TO DO -> Print out each entry without alteration, and keep the pictures out.

Pixel coordinate grounding data:
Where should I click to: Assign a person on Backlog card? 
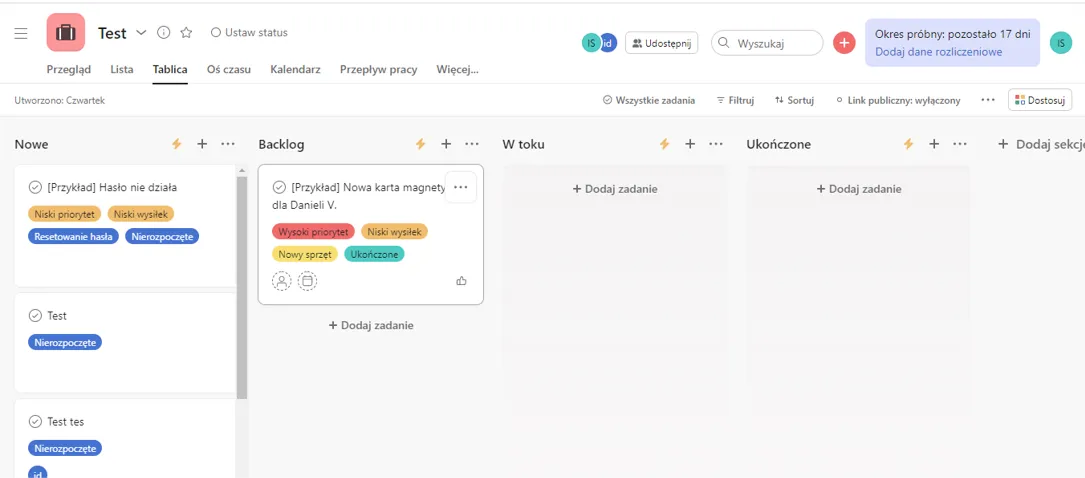(282, 282)
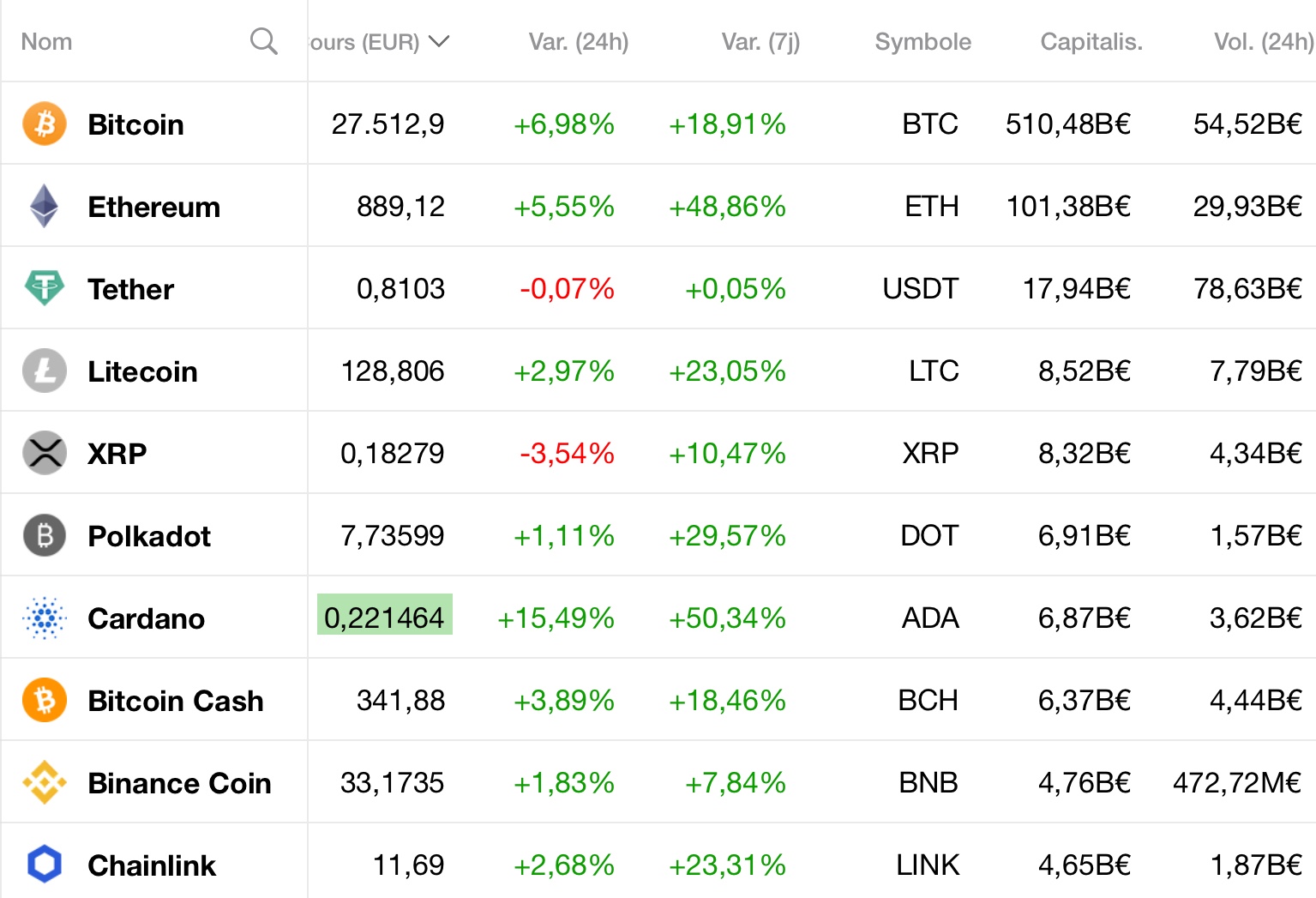Screen dimensions: 1316x898
Task: Click the Symbole column header
Action: [922, 42]
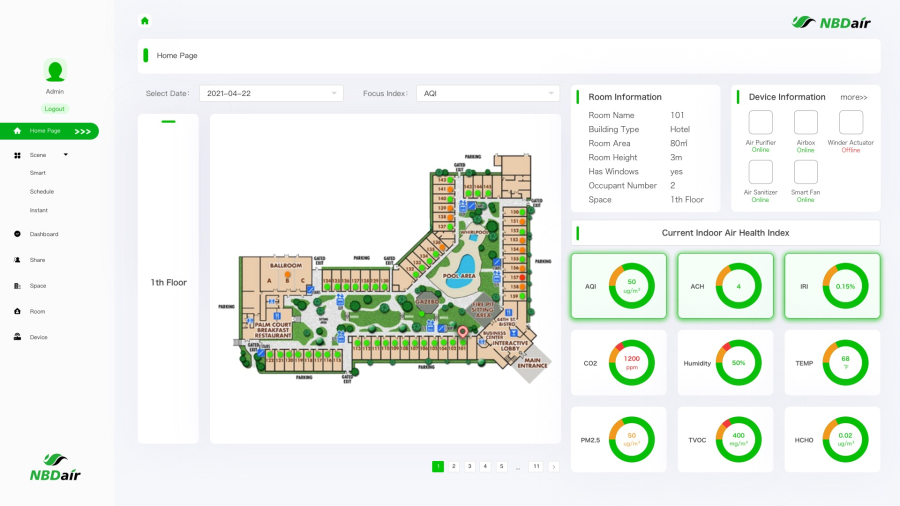Click the home icon in the top breadcrumb
The width and height of the screenshot is (900, 506).
(x=145, y=20)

RESPONSE AREA ->
Where should I click to: Assign a person on Backlog card? 
(282, 282)
Screen dimensions: 1316x898
Task: Click the Symbole column header
Action: [922, 42]
Click the home icon in the top breadcrumb
The width and height of the screenshot is (900, 506).
(x=145, y=20)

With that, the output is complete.